B4.1.6 Explain the core principles of ADTs.
• High-level description of data structures and their associated operations and purpose
• The underlying mechanics of hash tables, including hashing functions, collision resolution strategies and load factors
• The underlying mechanics of sets to store and manage data
• HashMap and HashSet in Java; dict and set in Python
The big idea
An Abstract Data Type (ADT) defines what a data structure should do, not how it should do it.
It provides:
- A high-level description of the structure.
- The operations that can be performed.
- A clear purpose for when and why to use it.
For example, a dictionary (Python) or HashMap (Java) is an ADT describing a mapping from keys to values. The ADT doesn’t say whether the mapping is implemented using a hash table, a balanced tree, or another method — just what the operations are (insert, lookup, delete, etc.).
1. High-level description of data structures
ADTs specify:
- Data type (e.g., “collection of key–value pairs” for a map).
- Operations (e.g.,
add,remove,contains,size). - Purpose (e.g., fast lookup, ordered storage, uniqueness).
Examples:
| ADT | Purpose | Common Operations |
|---|---|---|
| Stack | Last-in-first-out storage | push, pop, peek |
| Queue | First-in-first-out storage | enqueue, dequeue, peek |
| Set | Unique unordered elements | add, remove, contains |
| Map | Key–value associations | put, get, remove |
2. Underlying mechanics of hash tables
A hash table is a common implementation for sets and maps.

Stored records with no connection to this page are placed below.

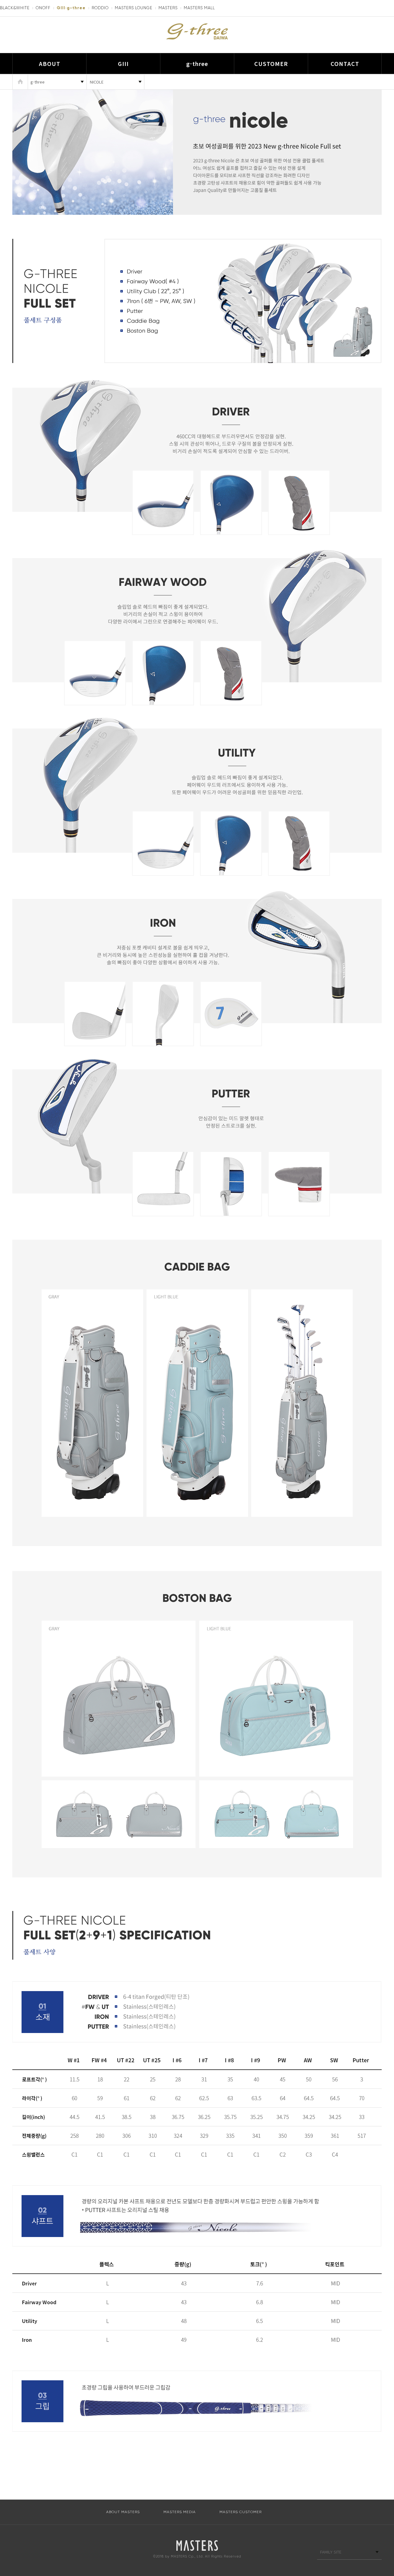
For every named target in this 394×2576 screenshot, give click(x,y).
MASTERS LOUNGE (133, 8)
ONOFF (43, 8)
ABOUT (49, 63)
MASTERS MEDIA (179, 2512)
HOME (20, 82)
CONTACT (345, 63)
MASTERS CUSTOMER (240, 2512)
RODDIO (100, 8)
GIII (123, 63)
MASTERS (168, 8)
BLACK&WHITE (15, 8)
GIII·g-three (71, 8)
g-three (197, 63)
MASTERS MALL (199, 8)
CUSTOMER (271, 63)
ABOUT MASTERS (123, 2512)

It stores elements in buckets indexed by a hash function applied to the key.
Hashing functions
- Take a key (string, number, etc.) and return an integer (hash code).
- Must distribute keys uniformly to avoid clustering.
Example in Python:
print(hash("apple")) # Example output: -2667847081789992353
(Actual value varies by run.)
Collision resolution
When two keys hash to the same bucket:
- Separate chaining: Store multiple items in a list at that bucket.
- Open addressing: Find another empty bucket via probing (linear, quadratic, or double hashing).
Load factor
- The ratio:
number_of_elements / number_of_buckets - High load factor → more collisions → slower lookups.
- Many hash tables resize (rehash) automatically when the load factor passes a threshold.
3. Underlying mechanics of sets
A set can be implemented on top of a hash table:
- The keys are the set elements.
- The values are irrelevant (or a constant placeholder).
- Hashing ensures fast membership tests.
In Python:
s = {"apple", "banana", "cherry"}
print("apple" in s) # True, O(1) average time
In Java:
Set<String> fruits = new HashSet<>();
fruits.add("apple");
System.out.println(fruits.contains("apple")); // true
4. HashMap / HashSet (Java) vs dict / set (Python)
| Feature | Java HashMap / HashSet | Python dict / set |
|---|---|---|
| Key–value map | HashMap<K,V> | dict |
| Unique elements | HashSet<E> | set |
| Implementation | Hash table | Hash table |
| Null keys | One null key allowed in HashMap; null in sets | None allowed as key or value |
| Thread safety | Not thread-safe by default | Not thread-safe by default |
| Order guarantee | No order guarantee (unless LinkedHashMap) | Maintains insertion order (Python 3.7+) |
5. Python examples
Dictionary (map-like ADT)
phone_book = {"Alice": "555-1234", "Bob": "555-5678"}
phone_book["Charlie"] = "555-9999" # Insert
print(phone_book["Alice"]) # Lookup
del phone_book["Bob"] # Delete
Set (set-like ADT)
unique_numbers = {1, 2, 3}
unique_numbers.add(4)
unique_numbers.remove(2)
print(3 in unique_numbers) # Membership check
6. Why this matters
Understanding the core principles of ADTs means:
- You can choose the right data structure for a task.
- You can replace an implementation without breaking the rest of the program.
- You can reason about performance from the ADT’s operations, without caring about low-level details.